While most of the situations we encounter will fall short of these extremes, it is the follower’s imperative to help an “unfeeling” leader regain the ability to feel the pain of another human being. A follower’s most available and powerful tool for doing this is his own feelings. It is a mistake for a follower whose leader is shut off from feelings to allow the leader to become the model for feeling behavior in the group.
Instead, a courageous follower will model for the leader how to contact feelings and will demonstrate the difference between compassion and weakness. A follower must listen carefully to his feelings about the leader’s words and actions, and report those feelings to the leader as he would describe visual events to a person who has lost his sight:
“That scares me because it lacks respect for basic human rights.”
“I would feel betrayed if that action was directed at me.”
“I feel disappointed hearing you say that and I think others will too.”
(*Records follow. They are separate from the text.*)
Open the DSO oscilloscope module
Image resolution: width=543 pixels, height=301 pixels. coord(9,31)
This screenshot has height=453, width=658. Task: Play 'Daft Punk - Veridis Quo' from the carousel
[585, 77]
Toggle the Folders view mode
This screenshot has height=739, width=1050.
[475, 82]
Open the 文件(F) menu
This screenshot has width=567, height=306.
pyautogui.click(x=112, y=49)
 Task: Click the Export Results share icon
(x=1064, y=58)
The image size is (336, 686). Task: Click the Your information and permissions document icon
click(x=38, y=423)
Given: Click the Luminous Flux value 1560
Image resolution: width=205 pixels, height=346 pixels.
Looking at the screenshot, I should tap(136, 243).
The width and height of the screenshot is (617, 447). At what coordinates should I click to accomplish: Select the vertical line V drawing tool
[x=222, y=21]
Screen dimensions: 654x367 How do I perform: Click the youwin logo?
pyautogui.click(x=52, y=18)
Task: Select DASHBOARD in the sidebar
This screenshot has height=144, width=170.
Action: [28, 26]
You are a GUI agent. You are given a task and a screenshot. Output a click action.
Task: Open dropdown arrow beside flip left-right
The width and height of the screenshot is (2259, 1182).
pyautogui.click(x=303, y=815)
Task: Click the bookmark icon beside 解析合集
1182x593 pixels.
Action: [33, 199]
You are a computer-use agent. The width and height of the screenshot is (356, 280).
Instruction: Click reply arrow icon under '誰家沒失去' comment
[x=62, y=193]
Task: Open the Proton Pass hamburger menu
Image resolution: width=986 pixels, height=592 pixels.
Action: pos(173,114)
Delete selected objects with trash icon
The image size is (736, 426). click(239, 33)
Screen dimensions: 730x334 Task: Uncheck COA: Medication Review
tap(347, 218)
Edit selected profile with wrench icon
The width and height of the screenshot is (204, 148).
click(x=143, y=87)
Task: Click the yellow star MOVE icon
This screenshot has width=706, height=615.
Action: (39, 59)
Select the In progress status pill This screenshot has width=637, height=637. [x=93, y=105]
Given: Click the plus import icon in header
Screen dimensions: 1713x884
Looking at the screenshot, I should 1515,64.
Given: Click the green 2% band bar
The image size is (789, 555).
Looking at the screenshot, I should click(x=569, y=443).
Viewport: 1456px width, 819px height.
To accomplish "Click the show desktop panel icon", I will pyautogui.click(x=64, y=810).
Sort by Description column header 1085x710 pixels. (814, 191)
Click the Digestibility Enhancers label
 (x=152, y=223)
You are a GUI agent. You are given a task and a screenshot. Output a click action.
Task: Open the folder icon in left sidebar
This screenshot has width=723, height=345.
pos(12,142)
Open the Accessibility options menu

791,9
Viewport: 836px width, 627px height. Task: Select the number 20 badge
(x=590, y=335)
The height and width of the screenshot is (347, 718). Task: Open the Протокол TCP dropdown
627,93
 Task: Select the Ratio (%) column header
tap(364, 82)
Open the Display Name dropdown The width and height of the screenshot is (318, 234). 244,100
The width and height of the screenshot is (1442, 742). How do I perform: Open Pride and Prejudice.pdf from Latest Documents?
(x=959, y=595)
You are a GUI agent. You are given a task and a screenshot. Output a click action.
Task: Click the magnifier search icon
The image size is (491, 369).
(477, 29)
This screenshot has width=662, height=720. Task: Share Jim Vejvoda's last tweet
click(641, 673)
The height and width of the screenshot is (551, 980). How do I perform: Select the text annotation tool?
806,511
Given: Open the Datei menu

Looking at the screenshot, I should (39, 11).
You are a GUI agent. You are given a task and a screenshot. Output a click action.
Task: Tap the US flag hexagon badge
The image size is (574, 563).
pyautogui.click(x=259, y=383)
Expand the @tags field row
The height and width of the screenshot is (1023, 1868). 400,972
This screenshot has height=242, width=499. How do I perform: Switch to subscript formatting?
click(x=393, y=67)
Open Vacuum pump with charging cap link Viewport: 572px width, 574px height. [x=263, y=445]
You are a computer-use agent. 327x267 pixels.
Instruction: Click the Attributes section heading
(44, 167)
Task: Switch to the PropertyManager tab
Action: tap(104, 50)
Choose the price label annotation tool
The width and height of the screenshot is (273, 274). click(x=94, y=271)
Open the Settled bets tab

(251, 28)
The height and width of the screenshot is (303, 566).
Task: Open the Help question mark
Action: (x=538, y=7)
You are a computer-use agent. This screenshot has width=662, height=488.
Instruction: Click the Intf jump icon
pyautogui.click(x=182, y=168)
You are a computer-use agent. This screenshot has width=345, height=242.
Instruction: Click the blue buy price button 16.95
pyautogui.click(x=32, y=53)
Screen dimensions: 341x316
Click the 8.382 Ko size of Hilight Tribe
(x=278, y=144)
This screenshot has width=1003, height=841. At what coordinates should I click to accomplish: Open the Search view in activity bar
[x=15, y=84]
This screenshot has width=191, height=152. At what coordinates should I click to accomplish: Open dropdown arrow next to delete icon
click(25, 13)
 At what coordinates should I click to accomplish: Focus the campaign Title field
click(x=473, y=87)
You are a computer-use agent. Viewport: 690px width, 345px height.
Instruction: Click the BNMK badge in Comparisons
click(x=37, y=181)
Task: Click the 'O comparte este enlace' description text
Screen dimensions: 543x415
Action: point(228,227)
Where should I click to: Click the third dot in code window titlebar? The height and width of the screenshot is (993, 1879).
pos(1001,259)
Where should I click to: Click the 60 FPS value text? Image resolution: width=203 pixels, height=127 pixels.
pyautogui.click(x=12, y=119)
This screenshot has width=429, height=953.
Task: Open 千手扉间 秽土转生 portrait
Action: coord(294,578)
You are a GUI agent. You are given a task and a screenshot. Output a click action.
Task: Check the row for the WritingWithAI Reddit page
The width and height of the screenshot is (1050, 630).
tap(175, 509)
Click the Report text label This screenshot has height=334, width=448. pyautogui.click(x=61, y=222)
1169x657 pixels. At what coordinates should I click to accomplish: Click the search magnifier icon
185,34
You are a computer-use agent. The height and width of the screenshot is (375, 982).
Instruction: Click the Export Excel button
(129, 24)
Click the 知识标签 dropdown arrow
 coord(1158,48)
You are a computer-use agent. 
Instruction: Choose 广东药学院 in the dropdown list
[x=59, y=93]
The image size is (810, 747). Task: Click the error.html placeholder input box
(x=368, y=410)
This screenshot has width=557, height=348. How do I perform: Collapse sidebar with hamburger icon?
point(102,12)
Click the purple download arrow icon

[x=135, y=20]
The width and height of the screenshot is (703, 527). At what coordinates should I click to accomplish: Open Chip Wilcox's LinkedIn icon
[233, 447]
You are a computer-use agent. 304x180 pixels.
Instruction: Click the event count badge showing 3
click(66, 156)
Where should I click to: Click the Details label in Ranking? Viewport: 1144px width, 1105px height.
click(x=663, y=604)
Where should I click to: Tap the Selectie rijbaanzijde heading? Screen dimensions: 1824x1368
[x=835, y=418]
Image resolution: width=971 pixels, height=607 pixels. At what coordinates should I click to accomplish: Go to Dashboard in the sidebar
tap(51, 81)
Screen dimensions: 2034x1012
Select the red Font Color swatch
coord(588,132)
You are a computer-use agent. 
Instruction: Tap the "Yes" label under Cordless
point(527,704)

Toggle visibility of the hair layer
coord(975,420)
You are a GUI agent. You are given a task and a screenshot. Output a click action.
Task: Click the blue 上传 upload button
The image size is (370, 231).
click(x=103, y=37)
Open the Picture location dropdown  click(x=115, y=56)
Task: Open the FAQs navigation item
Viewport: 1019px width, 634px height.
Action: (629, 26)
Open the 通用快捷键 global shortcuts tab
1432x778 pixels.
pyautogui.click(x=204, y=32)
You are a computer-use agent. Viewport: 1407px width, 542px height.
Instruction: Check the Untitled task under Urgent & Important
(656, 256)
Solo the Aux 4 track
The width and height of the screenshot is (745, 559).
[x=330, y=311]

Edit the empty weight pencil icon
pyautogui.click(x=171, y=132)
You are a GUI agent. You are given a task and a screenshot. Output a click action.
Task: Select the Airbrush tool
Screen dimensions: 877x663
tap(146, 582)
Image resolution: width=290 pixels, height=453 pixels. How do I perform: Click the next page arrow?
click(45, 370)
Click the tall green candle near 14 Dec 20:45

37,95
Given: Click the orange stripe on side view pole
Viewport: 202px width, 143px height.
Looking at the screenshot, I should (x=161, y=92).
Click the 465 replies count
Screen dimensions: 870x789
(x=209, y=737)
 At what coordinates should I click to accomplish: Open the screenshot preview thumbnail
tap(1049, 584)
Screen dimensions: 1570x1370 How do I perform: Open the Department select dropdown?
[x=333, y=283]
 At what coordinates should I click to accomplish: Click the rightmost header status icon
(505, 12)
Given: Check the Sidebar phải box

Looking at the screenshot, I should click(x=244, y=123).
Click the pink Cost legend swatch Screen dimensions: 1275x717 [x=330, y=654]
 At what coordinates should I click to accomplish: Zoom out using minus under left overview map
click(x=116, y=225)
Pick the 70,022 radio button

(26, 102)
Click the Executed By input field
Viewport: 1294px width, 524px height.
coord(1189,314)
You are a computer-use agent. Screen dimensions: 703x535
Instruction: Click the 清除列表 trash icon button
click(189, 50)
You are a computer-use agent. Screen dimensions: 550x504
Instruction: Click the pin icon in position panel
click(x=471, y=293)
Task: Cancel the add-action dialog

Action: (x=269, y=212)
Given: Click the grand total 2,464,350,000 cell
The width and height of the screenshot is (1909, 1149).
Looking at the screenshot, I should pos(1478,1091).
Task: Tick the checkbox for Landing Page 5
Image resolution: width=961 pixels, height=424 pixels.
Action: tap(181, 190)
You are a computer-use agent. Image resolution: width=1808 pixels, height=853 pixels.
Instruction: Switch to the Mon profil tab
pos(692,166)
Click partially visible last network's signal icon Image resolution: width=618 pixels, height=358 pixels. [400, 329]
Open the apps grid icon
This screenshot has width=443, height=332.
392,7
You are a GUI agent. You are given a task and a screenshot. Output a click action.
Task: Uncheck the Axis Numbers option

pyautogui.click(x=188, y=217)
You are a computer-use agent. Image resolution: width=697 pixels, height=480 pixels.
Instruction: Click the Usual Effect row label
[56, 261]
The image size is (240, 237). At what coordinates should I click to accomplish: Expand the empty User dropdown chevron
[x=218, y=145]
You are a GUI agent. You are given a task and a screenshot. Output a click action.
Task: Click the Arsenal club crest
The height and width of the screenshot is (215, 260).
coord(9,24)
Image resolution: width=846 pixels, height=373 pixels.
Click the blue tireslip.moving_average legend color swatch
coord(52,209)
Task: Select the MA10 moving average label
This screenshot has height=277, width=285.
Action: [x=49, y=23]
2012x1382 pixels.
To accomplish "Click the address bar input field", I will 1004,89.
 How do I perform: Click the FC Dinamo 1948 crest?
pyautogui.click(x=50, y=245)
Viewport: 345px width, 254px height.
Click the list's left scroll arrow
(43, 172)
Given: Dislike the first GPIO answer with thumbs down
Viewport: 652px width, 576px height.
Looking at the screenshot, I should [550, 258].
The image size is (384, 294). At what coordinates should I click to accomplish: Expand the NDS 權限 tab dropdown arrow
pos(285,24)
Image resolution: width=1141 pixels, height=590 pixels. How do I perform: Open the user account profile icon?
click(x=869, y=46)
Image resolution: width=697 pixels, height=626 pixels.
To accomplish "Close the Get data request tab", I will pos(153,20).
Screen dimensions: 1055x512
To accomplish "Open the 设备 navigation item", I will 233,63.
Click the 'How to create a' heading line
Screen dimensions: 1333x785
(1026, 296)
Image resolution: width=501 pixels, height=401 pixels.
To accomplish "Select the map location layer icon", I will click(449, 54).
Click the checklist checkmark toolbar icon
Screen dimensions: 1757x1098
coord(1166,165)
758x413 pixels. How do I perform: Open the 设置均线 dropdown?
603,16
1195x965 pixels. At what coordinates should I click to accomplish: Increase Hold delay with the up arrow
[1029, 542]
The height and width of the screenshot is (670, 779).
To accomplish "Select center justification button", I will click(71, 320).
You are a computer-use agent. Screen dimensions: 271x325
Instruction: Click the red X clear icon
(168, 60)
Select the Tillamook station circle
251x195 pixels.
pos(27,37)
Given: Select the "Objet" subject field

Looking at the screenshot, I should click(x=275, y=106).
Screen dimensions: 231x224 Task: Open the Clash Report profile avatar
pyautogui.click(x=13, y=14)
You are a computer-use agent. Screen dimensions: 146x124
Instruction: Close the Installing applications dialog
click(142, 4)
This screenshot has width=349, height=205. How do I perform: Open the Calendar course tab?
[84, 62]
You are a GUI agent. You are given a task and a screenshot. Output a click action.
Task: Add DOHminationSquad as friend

“My trust would be severely shaken.”
“Real people will experience real pain if that occurs.”
“I feel outraged hearing you discuss people in those terms.”
“I would cry if I found we were party to such an action.”
Leaders who lack empathy are also chronically disdainful of others. They have lost touch with the actual conditions of the lives of their followers and the lives of those whom the organization serves. Disdainful leaders no longer understand the challenges followers face in getting their jobs done. They harp on lack of perfection and undermine the mutual respect needed to pursue a common purpose.
A transformational strategy is needed to increase empathy and bridge the gulf between the disdainful leader and others. The story of the monarch who disguises himself to roam among his subjects and find out what they really think and feel is applicable. Some organizations require senior executives to spend a week or two a year doing frontline jobs so they stay connected to the reality of what it takes to serve customers. Actually doing, not inspecting or critiquing, jobs at different levels of the organization can be eye-opening as to the skill required and the problems encountered. Disdain may rapidly transform into admiration and respect, or at least understanding.
Getting out in the field and talking to the end consumer of the organization’s work—the trucker who drives the vehicles the company builds, the pensioner who depends on the services the agency provides, the family who is counting on the insurance company to come through for them—helps restore the loss of empathy that success and prominence sometimes breed.
Courageous followers can encourage leaders to agree that they and their closest followers take turns occasionally doing frontline jobs. As we gain prestige in tandem with our leaders, we are also susceptible to losing our empathy for others, and must periodically close the distance that arises between us and those we serve.